I love it. As if finding a flycatcher with excessive amounts of yellow wasn't cool enough, he ups the ante by mentioning that its gathering nesting material from wolf scat. Here are some photos of a great crested flycatcher that Mark and Roger got while banding birds at Mr. Neil's so you can see what it should look like:
Here's the back of a flycatcher--there's a bit of yellow edge along the wing feathers, but nothing like Carrol's photo above. Many people have heard great crested flycatchers, but may not see them. Here's what they sound like.
And here is the front of the flycatcher--note they do have some yellow on the belly, but nothing like what we see in Carrol's photo. I thought the photo was a perfect time to talk about an AWESOME book that came out this spring.
This is one of my favorite bird books to come out in the last year. It's by National Geographic and it's called Bird Coloration Geoffrey E. Hill. The book is a user friendly guide to the hows and whys of bird coloration. It uses illustrations and photos along with an engaging text to explain why that tanager is such an intense red.
They really went the extra mile with this book to make it approachable and interesting. This is a great book for birders of all levels--rom the great pop out tips for beginners to the hard core information like "psittacofulvin pigments."
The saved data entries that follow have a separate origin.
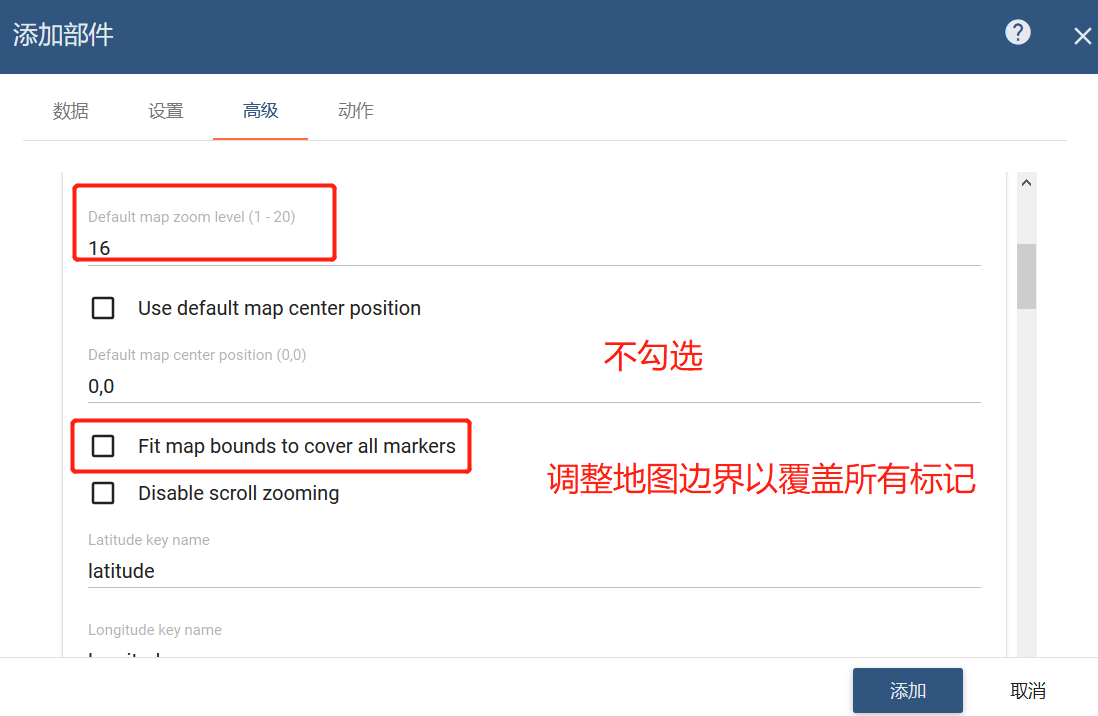Click the Use default map center position label
Image resolution: width=1098 pixels, height=716 pixels.
279,308
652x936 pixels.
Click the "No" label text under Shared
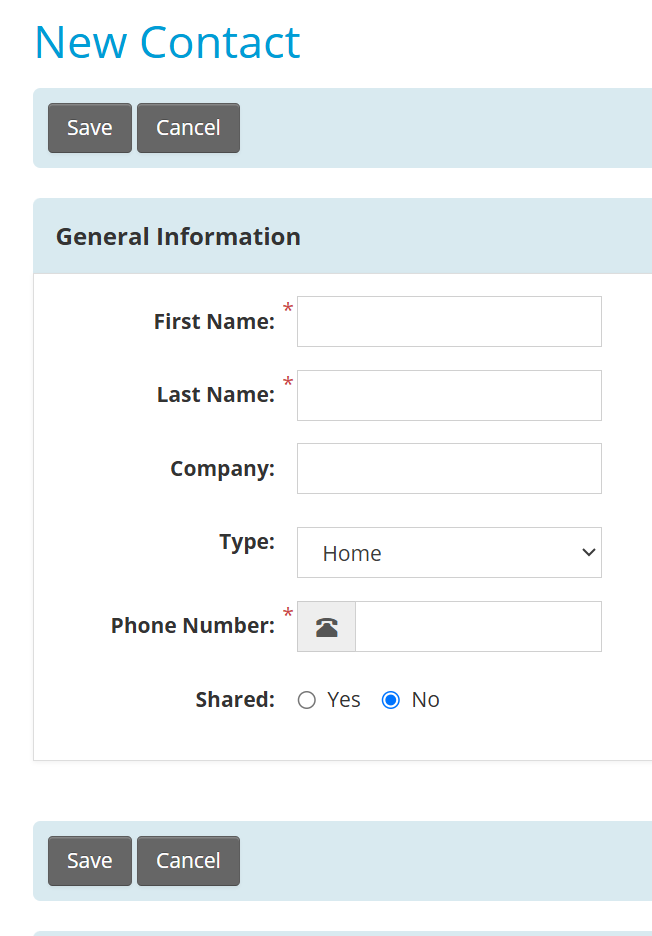[x=426, y=700]

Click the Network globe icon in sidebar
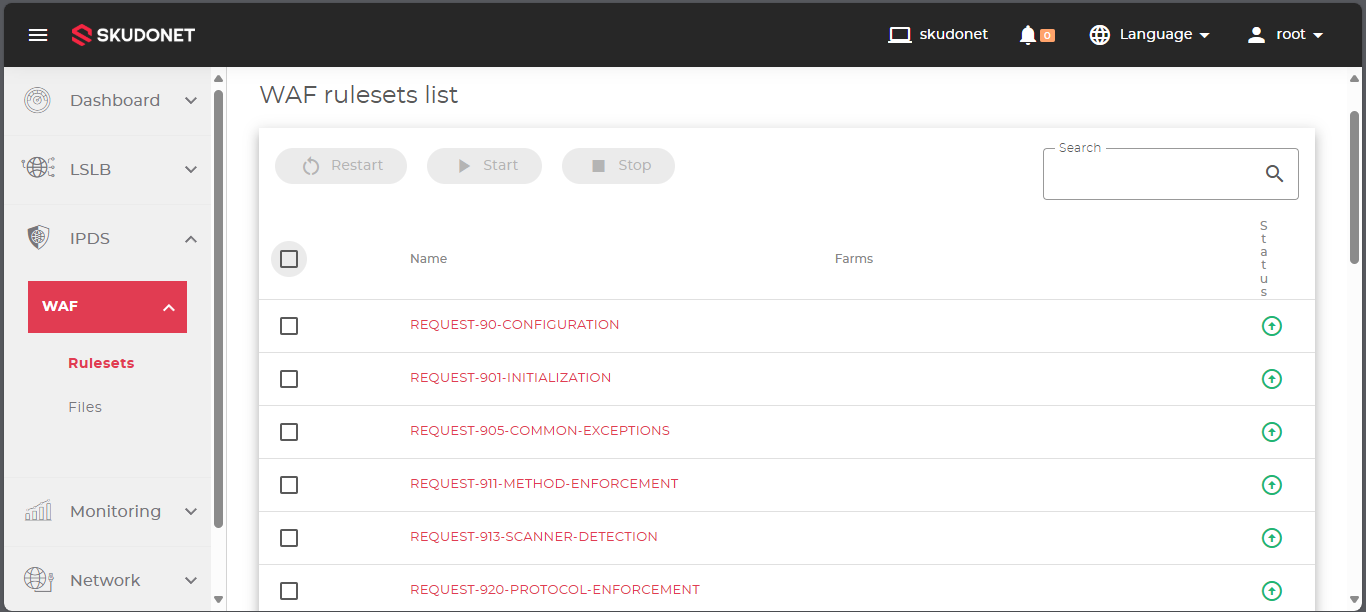(x=37, y=580)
I looked up yellow pigment to see if I could shed any light on the excessively yellow great crested flycatcher. On the flycatcher's back, it should have phaeomelanin--this creates the earth tone colors you see in birds. Birds can have intricate patterns of phaeomelanin in their feathers but since the flycatcher above has yellow on the back--it would appear that something went haywire in its genes and patches of its feathers are lacking phaeomelanin.
The book mentions that colors like orange, red and yellow in birds come from carotenoids. It mentions that birds with carotenoids tend to have patches of it on the body--like on the crown or breast and not intricate patterns (think about birds with red, yellow or orange--like orioles, cardinals, tanagers and goldfinches). "No bird shows an intricate within-feather pattern of red an yellow, a circumstance suggesting that fine control of carotenoid deposition in feathers is not possible. Most patterns are created by carotenoid pigmentation when entire feathers are either pigmented or not pigmented."
So, could the bird's genes have gone so haywire that some phaeomelnin is missing and replaced by carotenoids? We can't know for sure but it's fun to speculate on this bird.